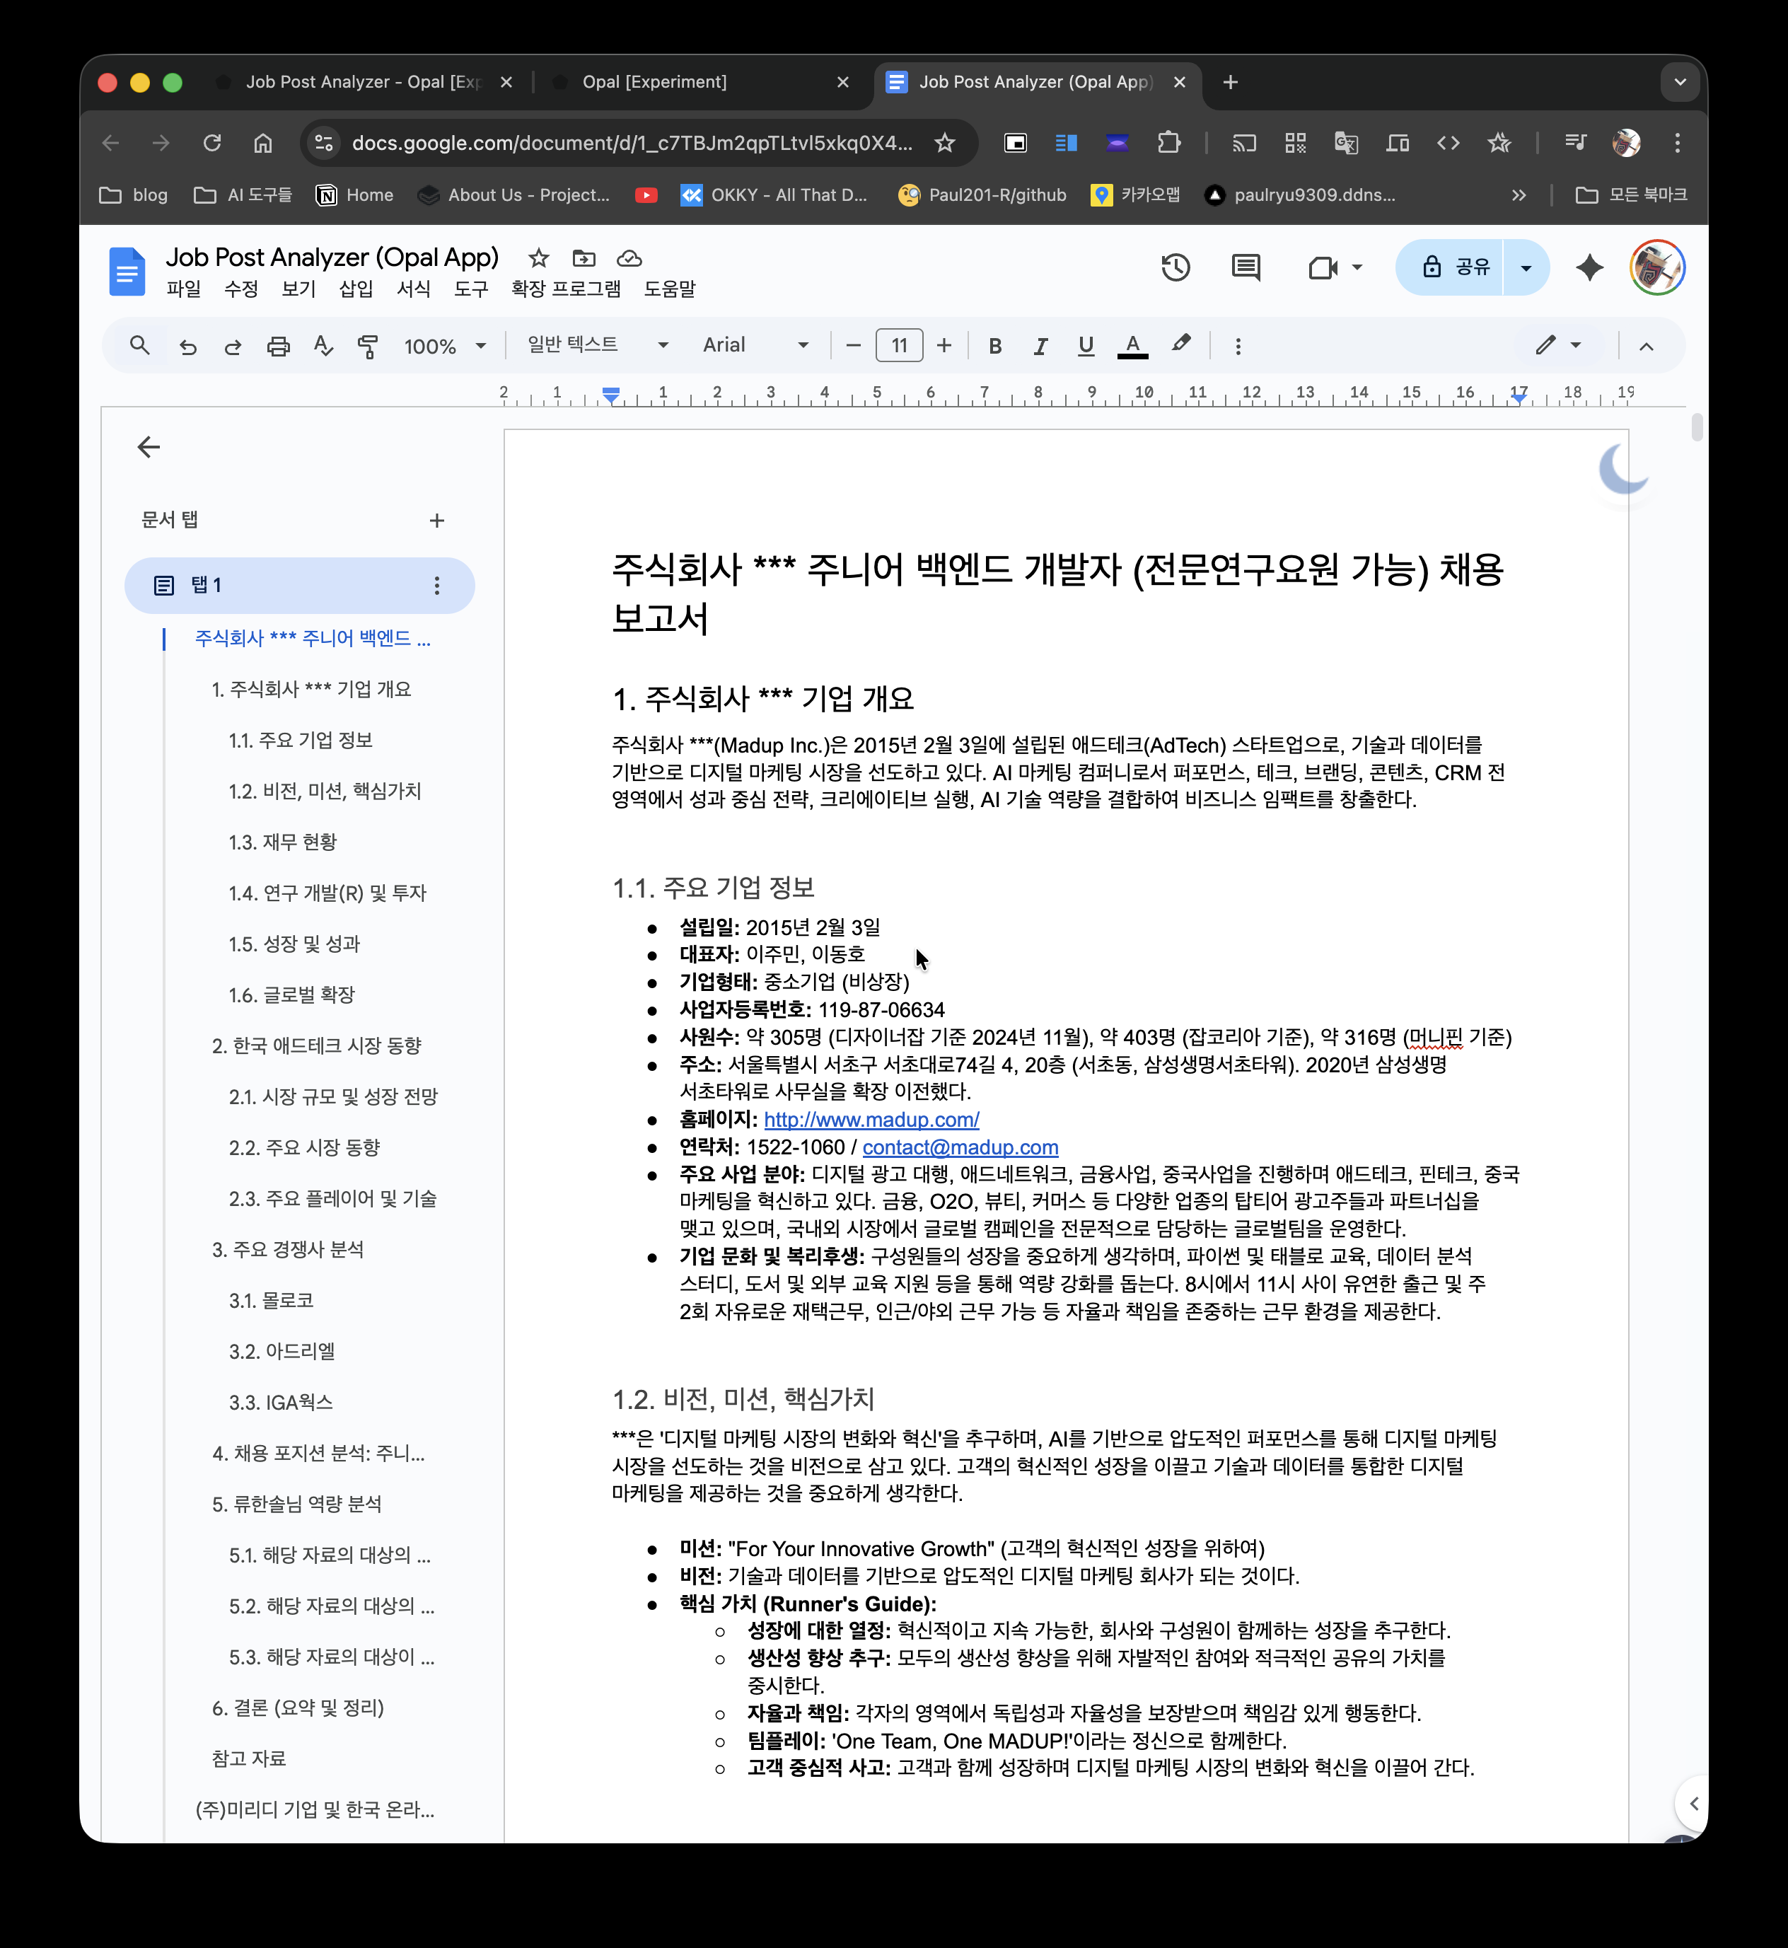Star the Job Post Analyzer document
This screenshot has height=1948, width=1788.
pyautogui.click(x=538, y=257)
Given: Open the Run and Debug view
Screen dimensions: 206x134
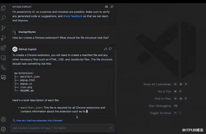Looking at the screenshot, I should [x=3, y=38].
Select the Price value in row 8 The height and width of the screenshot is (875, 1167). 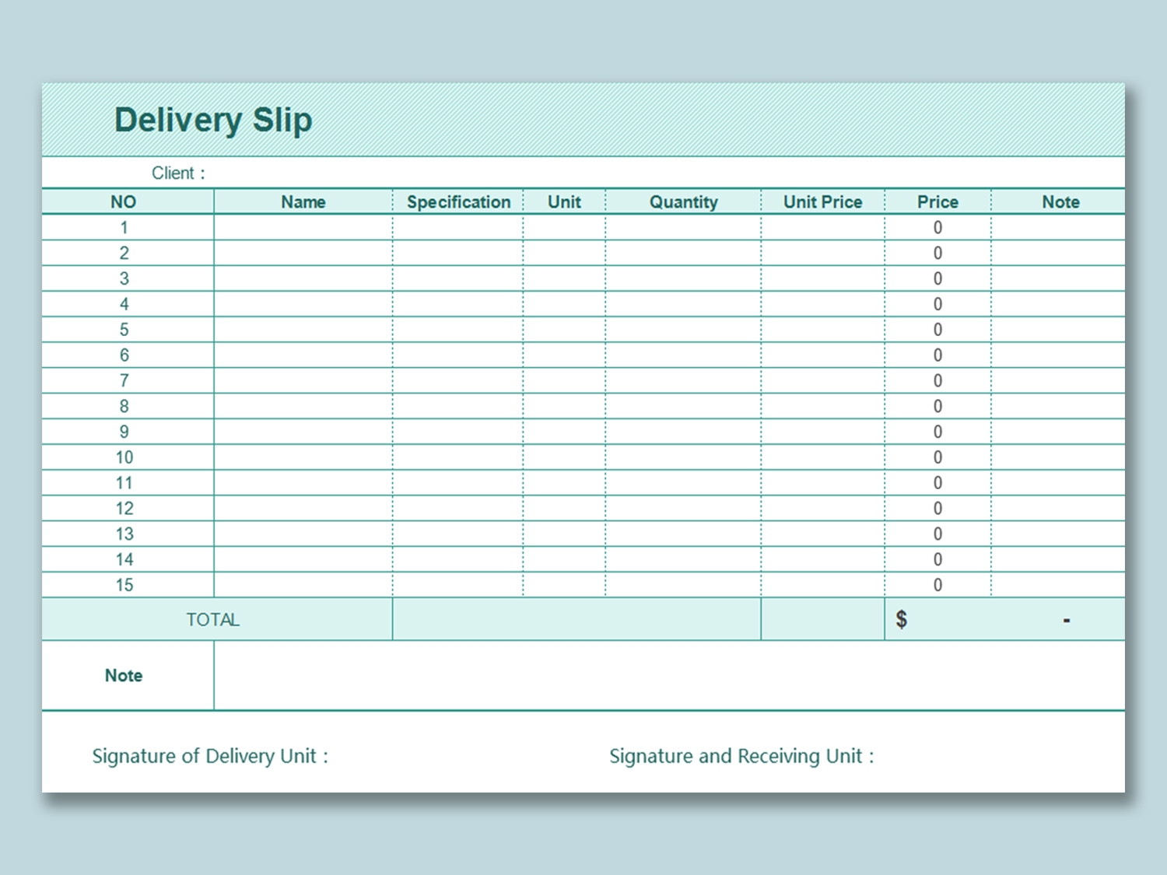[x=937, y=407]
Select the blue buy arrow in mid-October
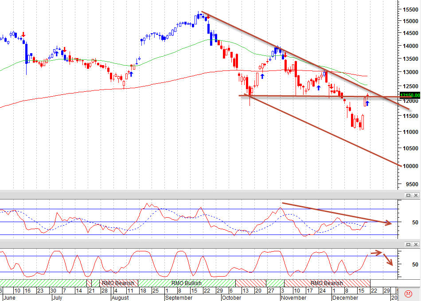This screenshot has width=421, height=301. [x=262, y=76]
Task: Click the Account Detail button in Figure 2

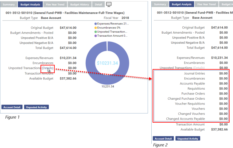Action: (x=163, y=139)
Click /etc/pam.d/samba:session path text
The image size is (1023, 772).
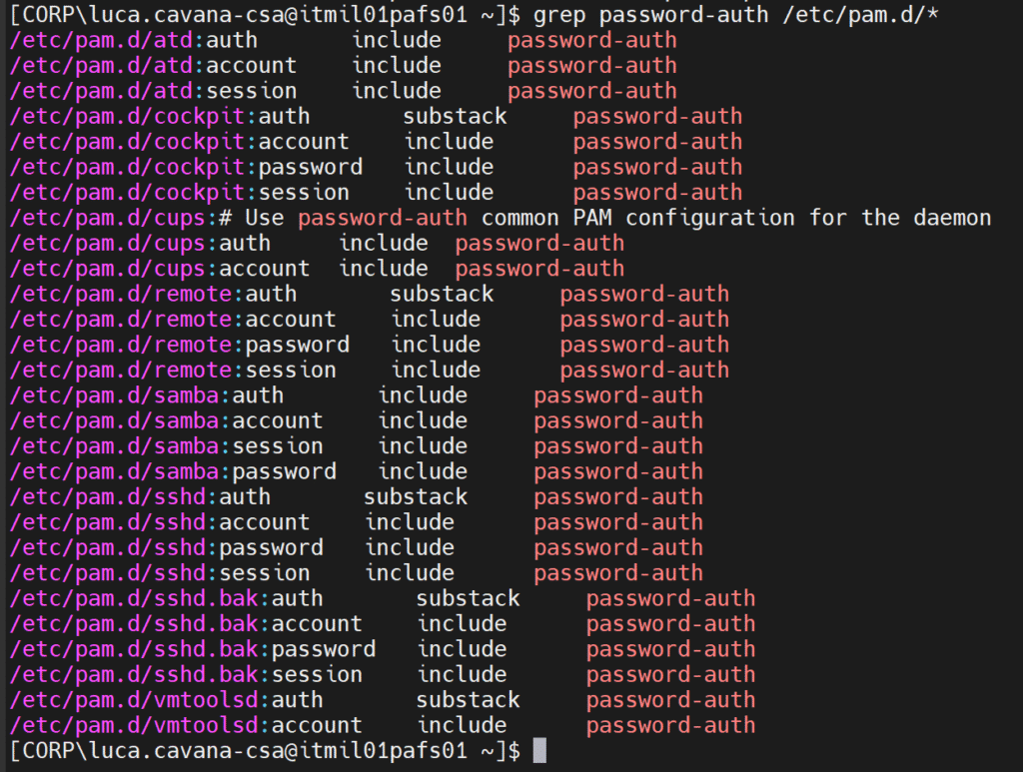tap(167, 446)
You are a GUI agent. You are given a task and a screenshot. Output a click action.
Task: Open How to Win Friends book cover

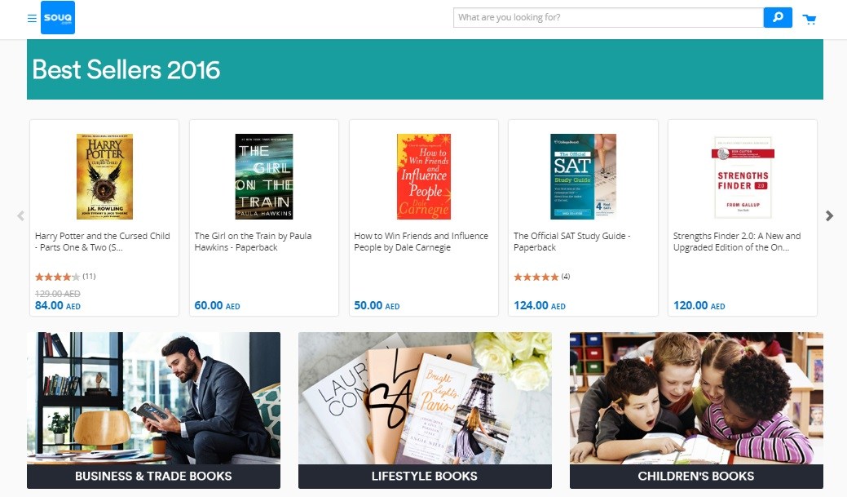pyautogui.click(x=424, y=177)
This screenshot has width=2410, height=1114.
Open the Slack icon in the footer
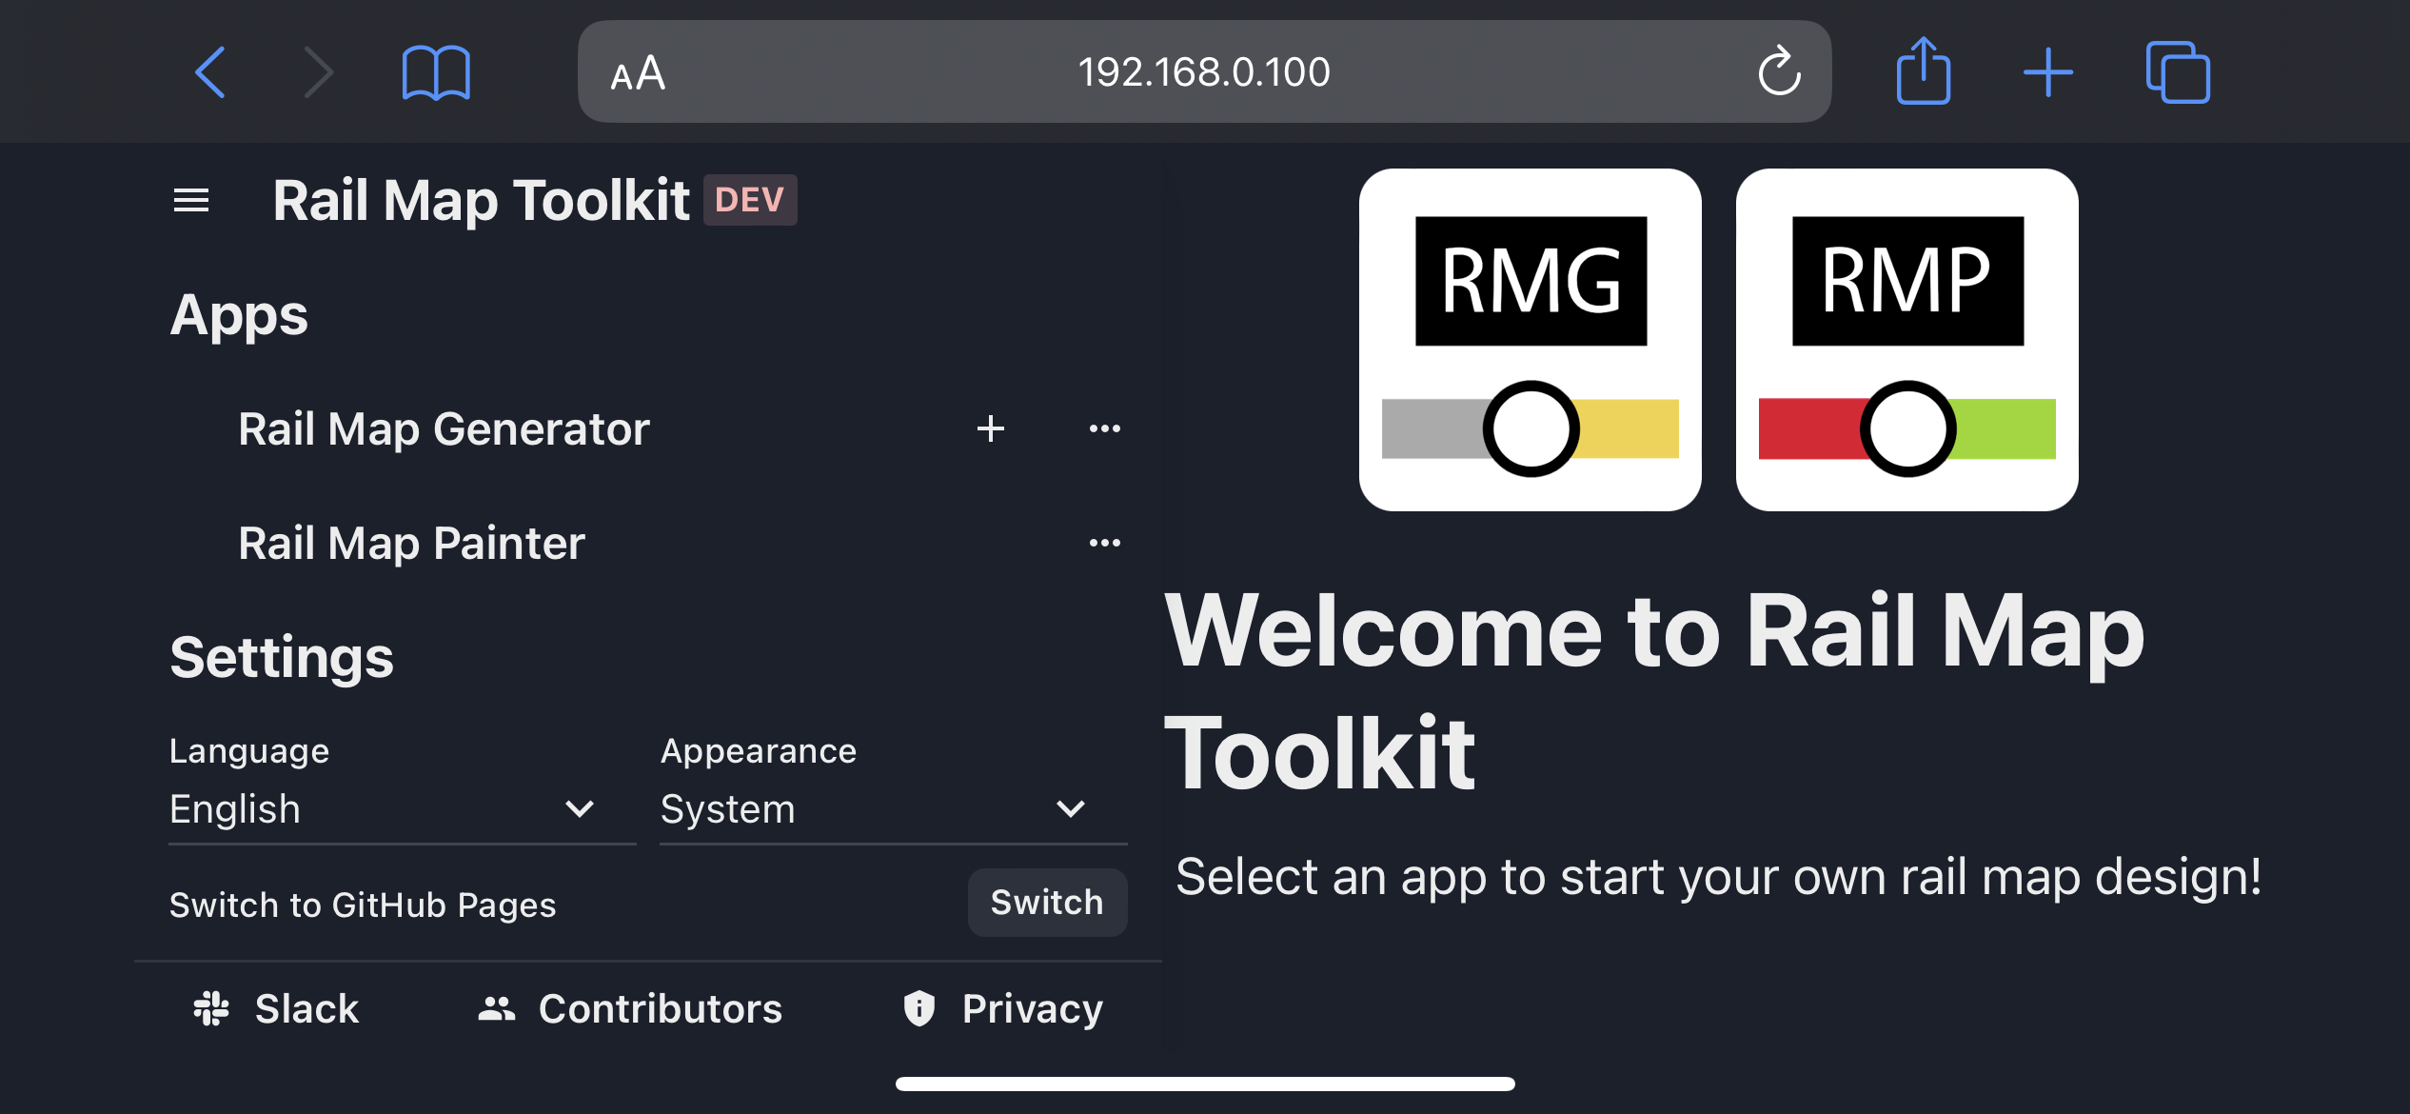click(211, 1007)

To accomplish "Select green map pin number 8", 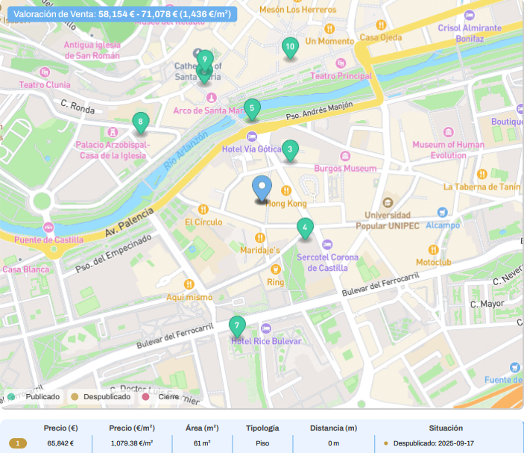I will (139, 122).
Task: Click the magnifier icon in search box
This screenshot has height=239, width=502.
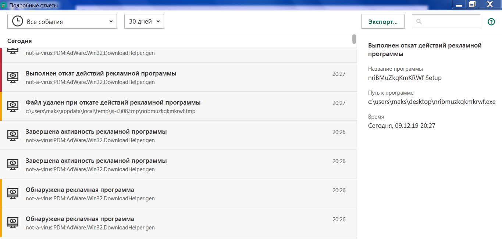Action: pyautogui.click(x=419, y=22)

* * *

> Prompt: Rewrite the items from the line containing "Select the blue buy arrow in mid-October" up to and including the line containing "pyautogui.click(x=424, y=177)", swapping "book cover" for "cover image" and keeping everything else the same. Omit the pictures from your answer.

> The completed task:
Select the blue buy arrow in mid-October
This screenshot has width=421, height=301. [x=262, y=76]
Task: Click the Account Detail button in Figure 2

Action: (x=163, y=139)
Click /etc/pam.d/samba:session path text
The image size is (1023, 772).
tap(167, 446)
You are a GUI agent. You are given a task and a screenshot. Output a click action.
Task: Open How to Win Friends cover image

pyautogui.click(x=424, y=177)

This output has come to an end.